“Gün geçtikçe krizi daha yakından hissettiğimiz AKP hükümetinde bu bunalım öğrencileri de vuruyor. Gelecek kaygısı ve mezun olduktan sonra 20-25 bin TL borç ile hayata başlamak bir kâbus olarak önümüze çıkıyor.”
Zafer Taşkın*
Ekonomik kriz sokaktan başlar
Kapitalizmin bunalımı olan kriz ilk önce işçi sınıfını vuruyor. Kriz sonucu ile işsizlik oranının arttığı Türkiye’de, yaşam standartları ve yoksulluk sınırı yükselirken bu krizden payını alan varoşlar bugünü kurtarma üzerine yaşamlarını kuruyor. Kuramayanlar ise bugünlerini sonlandırıyor. Geçtiğimiz günlerde Hatay’da ”çocuklarım aç, iş istiyorum” diye kendini yakan yurttaşımız, atanamadı diye intihar eden öğretmenlerimiz ve adını sayamadığımız hatta unutup gittiğimiz birçok işsiz yurttaşımız krizin karanlığını bizlere yansıtıyor.

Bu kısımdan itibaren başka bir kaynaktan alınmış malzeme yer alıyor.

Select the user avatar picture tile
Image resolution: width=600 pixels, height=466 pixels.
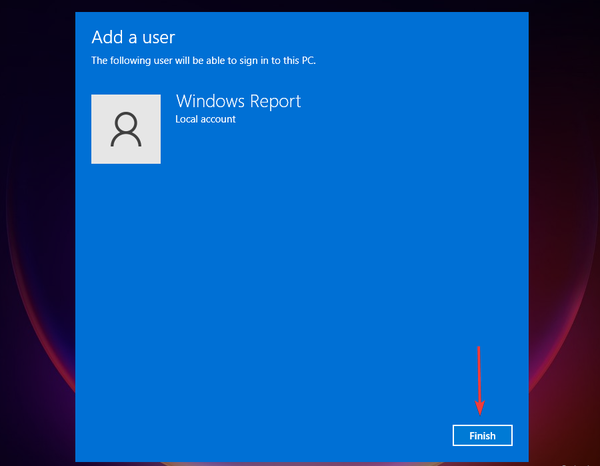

Gün geçtikce krizi daha yakından hissettiğimiz AKP hükümetinde bu bunalım öğrencileri de vuruyor. Gelecek kaygısı ve mezun olduktan sonra 20-25 bin TL borç ile hayata başlamak bir kabus olarak önümüze çıkıyor.
Futbol takımlarını ve şirketleri kurtarmak ile meşgul olan iktidar, “KYK borçları silinsin” isyanlarına kulak vermiyor,vermek istemiyor dahası ödenemeyen borç faize biniyor. Umut futbol takımlarında değil gençliktedir!
Öğrenciler aldıkları çok düşük KYK burs/kredileri ile yaşamlarını sürdürmeye itiliyorlar. Aldıkları KYK burs/kredinin yarısından fazlası KYK yurtlarında barınma ücretlerine gidiyor (o da çıkarsa) geriye kalan para ile 1 ay boyunca geçinmeleri bekleniyor. Ekstra gelir kazanmak için işe girdiklerinde sağlıksız, güvencesiz, sömürüyü iliklerine kadar yaşadıkları uzun mesaiye düşük ücret alıyorlar ve bunu da sigortasız bir şekilde devam ettirmek zorunda kalıyorlar. Sigortalı bir işte çalışıyorsanız eğer KYK burs/yurt imkanlarınıza son veriliyor yani ya KYK’yı seçip çok düşük bir gelir ile yaşamınızı sürdürmeye çalışacaksınız ya da ekstra iş hayatını seçip KYK’dan bir tokat yiyeceksiniz.
Kriz kampüse kadar girdi.
Art arda gelen yemekhane zamları, ulaşım zamları, kitaplara gelen zamlar öğrencileri bir umutsuzluk bunalımına sürüklüyor. Aile bireylerinden ayrı bir hayat süren üniversiteli gençler öğrenimlerini yarıda bırakıp kendi şehirlerine dönüyorlar. Türkiye’de geçmiş yıllara göre öğrenimi bırakma yüzdeleri artıyor.
Milli Eğitim Bakanlığı’nın verdiği verilere göre son 5 yılda 1 milyon 115 bin 530 öğrenci kayıt yaptırdığı üniversitelerinden kaydını ya sildirdi ya da dondurdu.
Resmi verilere göre, 2013-2014 eğitim öğretim döneminde 135 bin öğrenci üniversite öğrenimini yarıda bırakırken, bu sayı 2014-2015 döneminde 161 bine, 2015-2016’da 197 bine, 2016-2017 döneminde de 212 bine çıktı.
Geçtiğimiz günlerde geçim sıkıntısı ve işsizlik nedenleriyle kendi yaşamına son veren Sibel Ünli, üniversitelerdeki krizin en büyük göstergesidir. Devletin sahip çıkmadığı üniversiteli gençler geçim sıkıntısından yaşamlarına son veriyorlar ve bu durum iktidarı rahatsız etmiyor. Bir şeyleri değiştirmek gibi bir niyetleri yok!
Peki dönüp soruyoruz o zaman; gençlik olmazsa ne yapabilirsiniz?